■ Metin:
Ayrıca yerel yönetim birimleriyle iletişim içinde olan kooperatif yöneticileri sosyal hayatlarında cinsiyetçi önyargılarla karşılaşmakta ve ayrımcılığa uğramaktadır. Dolayısıyla hizmetleri sorgulamak, bizim toplumsal cinsiyetin, belediyelerin yönetişim anlayışları ve faaliyetleri üzerindeki etkisini anlamamızı sağlayacaktır. Böylelikle vitrinleştirilen ve cinsiyetçi tutumlarla karşılaşan kadın kooperatiflerinin iş hayatında ve sosyal hayatta karşılaştıkları sorunları daha iyi anlayabilir ve çözüm önerileri sunabiliriz.

■ Verilen Görev a:
Aşağıdaki satırların başından "(x=390, y=54)" geçen satıra kadar her şeyi, iki uç da dahil, olduğu gibi yazın. Resimleri yanıta almayın.

■ Verilen Satırlar:
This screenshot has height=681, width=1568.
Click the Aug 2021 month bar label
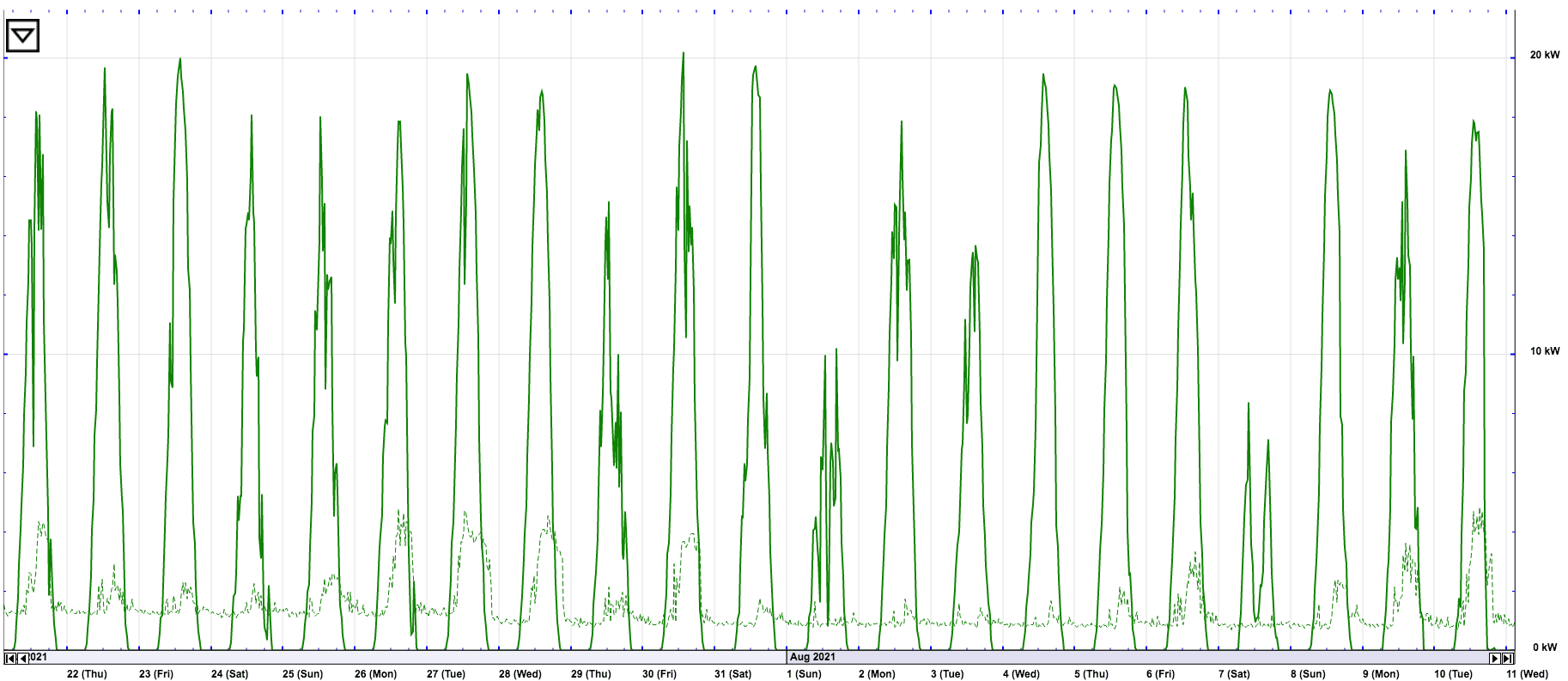tap(812, 657)
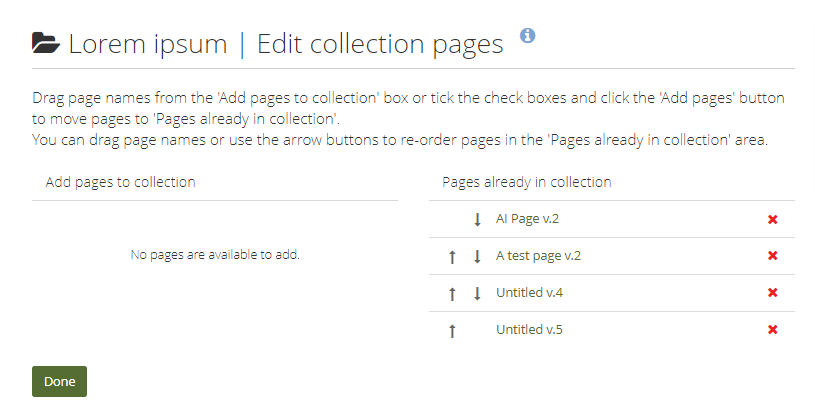The width and height of the screenshot is (815, 415).
Task: Move A test page v.2 up
Action: pyautogui.click(x=452, y=256)
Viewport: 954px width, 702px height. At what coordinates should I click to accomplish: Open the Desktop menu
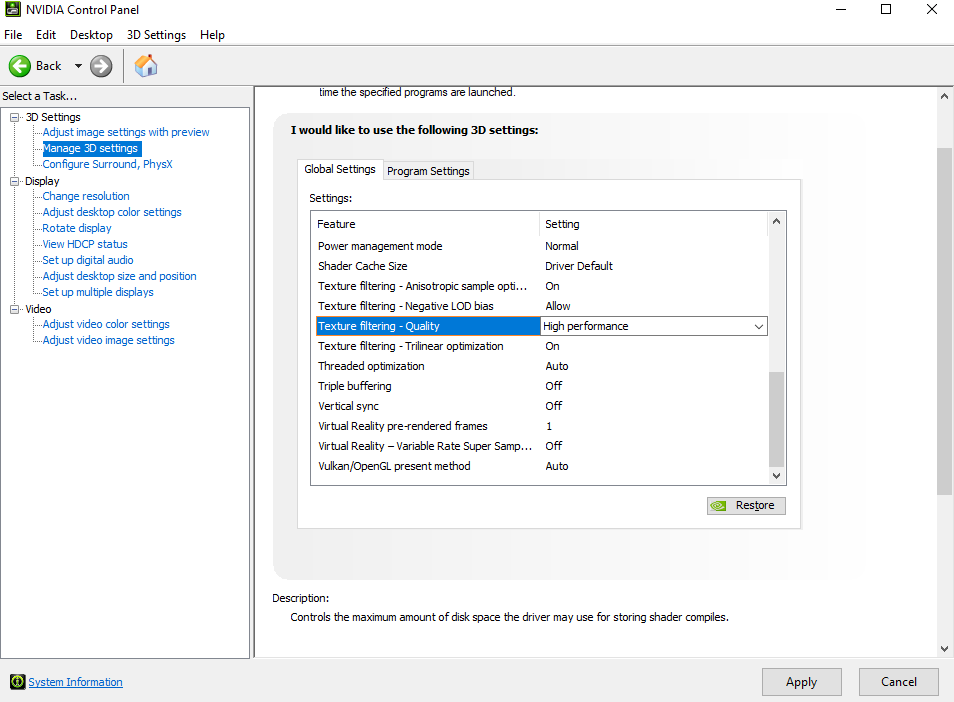point(91,35)
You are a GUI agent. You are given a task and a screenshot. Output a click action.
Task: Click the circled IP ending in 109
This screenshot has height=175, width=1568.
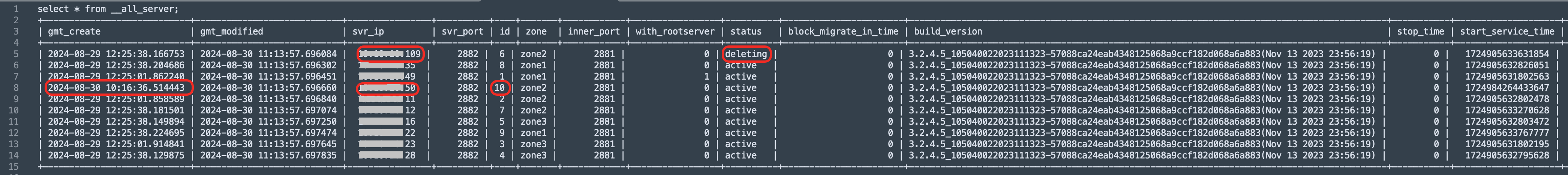(x=390, y=54)
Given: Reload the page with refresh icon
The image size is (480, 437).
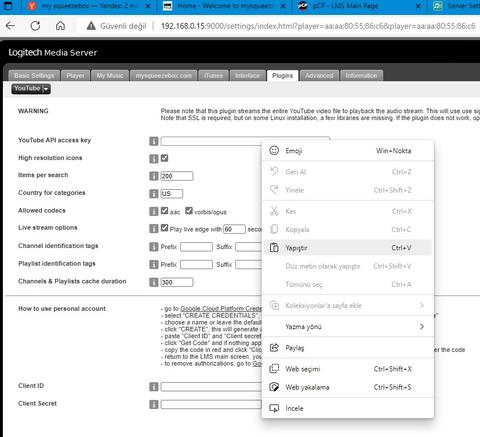Looking at the screenshot, I should 35,26.
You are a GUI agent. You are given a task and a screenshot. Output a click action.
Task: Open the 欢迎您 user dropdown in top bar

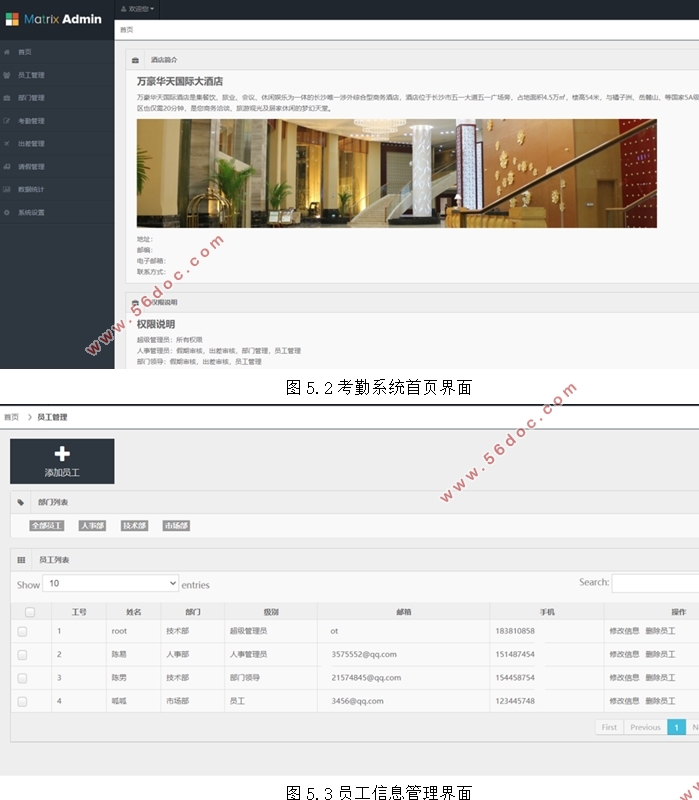click(137, 8)
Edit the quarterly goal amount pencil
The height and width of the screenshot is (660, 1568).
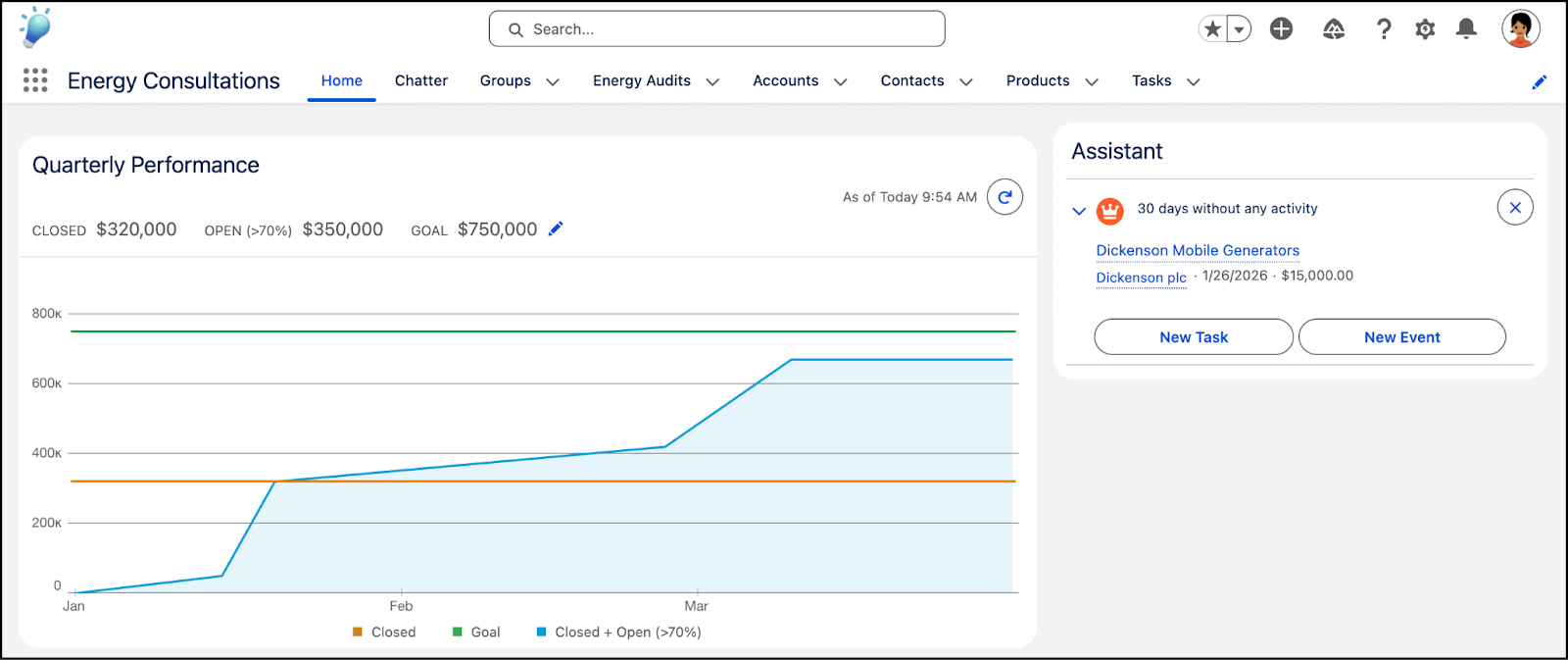pos(556,229)
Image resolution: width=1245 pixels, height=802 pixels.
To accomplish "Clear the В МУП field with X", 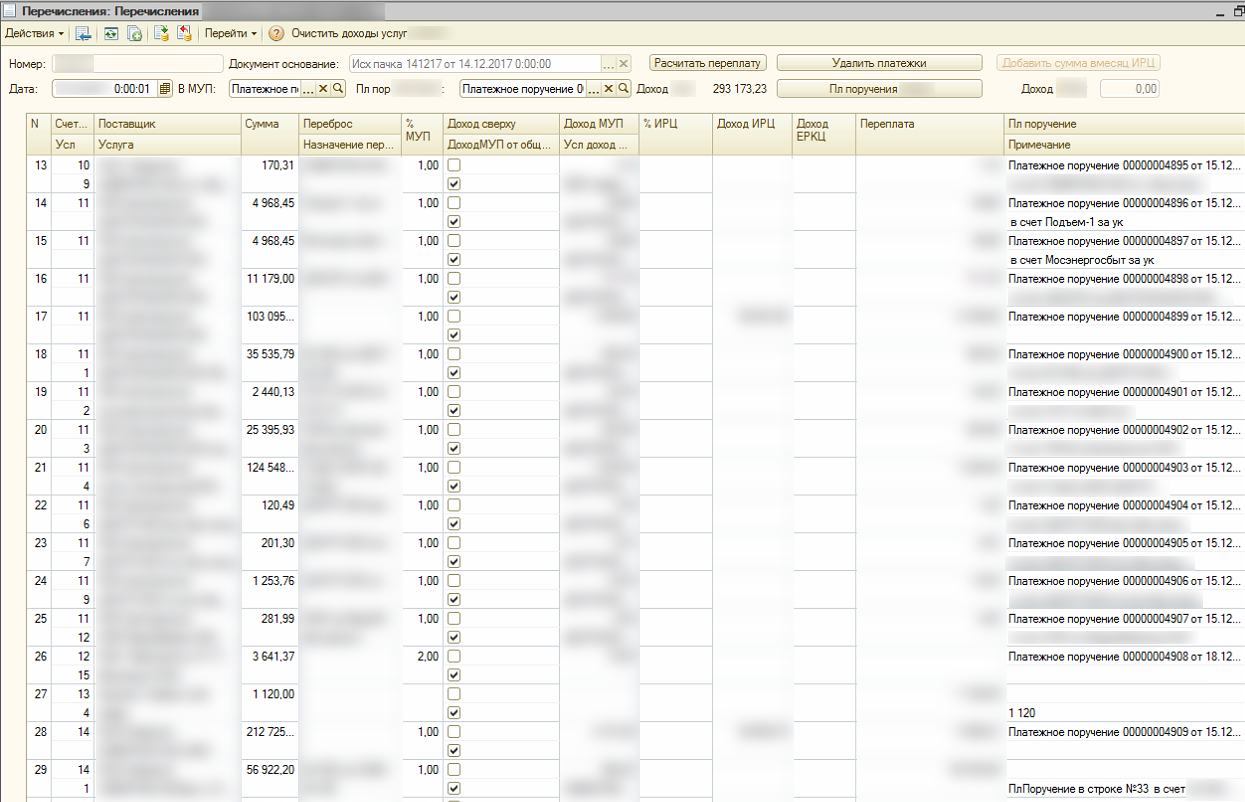I will point(323,89).
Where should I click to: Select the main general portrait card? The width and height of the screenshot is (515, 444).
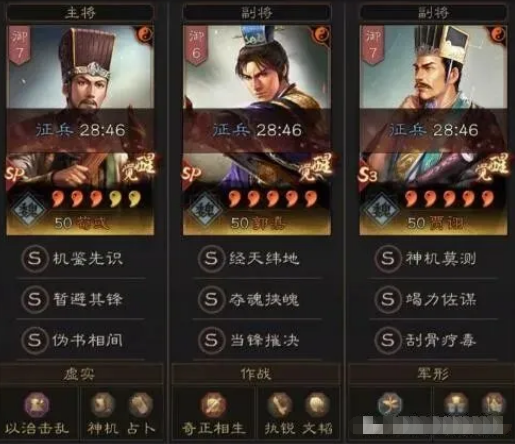click(80, 130)
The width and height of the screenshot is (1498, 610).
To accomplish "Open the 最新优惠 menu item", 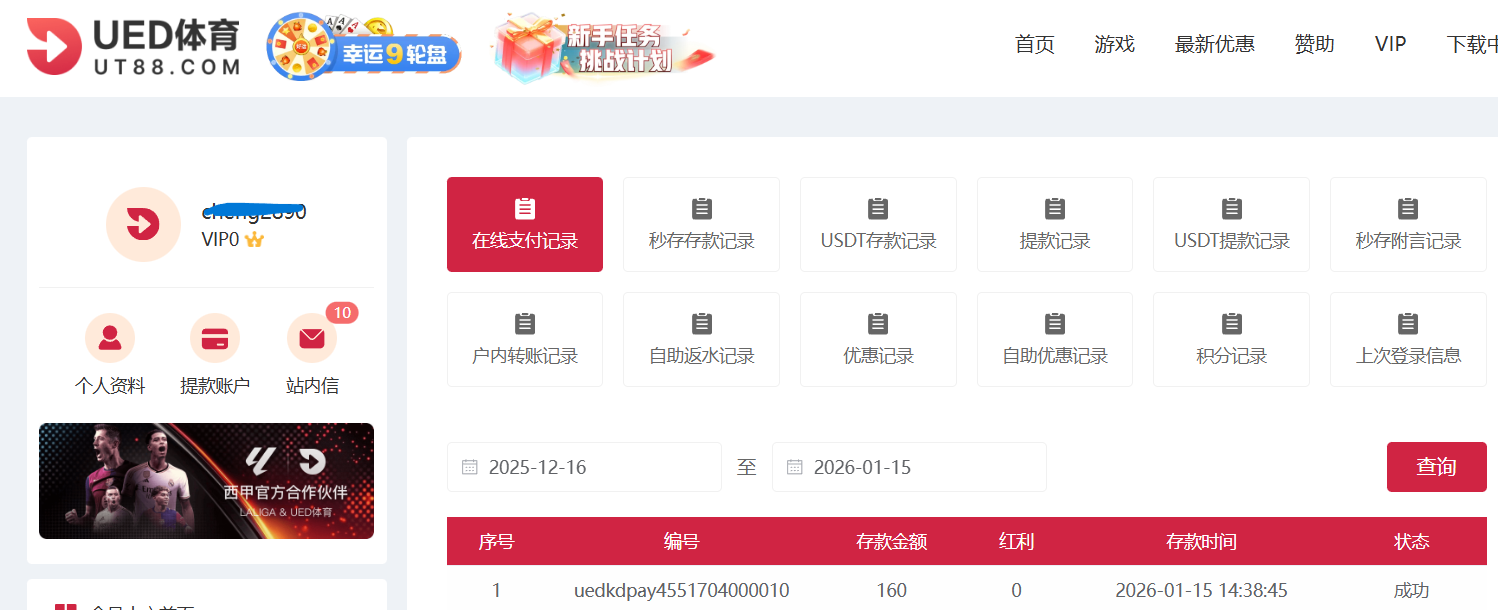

■ Verilen Görev b:
Kadın kooperatifleri üzerine olan metinde "Ayrıca yerel yönetim" sözlerinden "çözüm önerileri sunabiliriz." sözlerine kadar her şeyi aynen aktarın.

■ Çözümlü Yanıt a:
This screenshot has height=681, width=1568.
Click the Aug 2021 month bar label
tap(812, 657)
The width and height of the screenshot is (815, 415).
Task: Move A test page v.2 up
Action: pyautogui.click(x=452, y=256)
Viewport: 954px width, 702px height. At what coordinates should I click to accomplish: Open the Desktop menu
point(91,35)
You are a GUI agent. You are given a task and a screenshot. Output a click action.
Task: Click the circled IP ending in 109
This screenshot has height=175, width=1568.
(x=390, y=54)

■ Çözümlü Yanıt b:
Ayrıca yerel yönetim birimleriyle iletişim içinde olan kooperatif yöneticileri sosyal hayatlarında cinsiyetçi önyargılarla karşılaşmakta ve ayrımcılığa uğramaktadır. Dolayısıyla hizmetleri sorgulamak, bizim toplumsal cinsiyetin, belediyelerin yönetişim anlayışları ve faaliyetleri üzerindeki etkisini anlamamızı sağlayacaktır. Böylelikle vitrinleştirilen ve cinsiyetçi tutumlarla karşılaşan kadın kooperatiflerinin iş hayatında ve sosyal hayatta karşılaştıkları sorunları daha iyi anlayabilir ve çözüm önerileri sunabiliriz.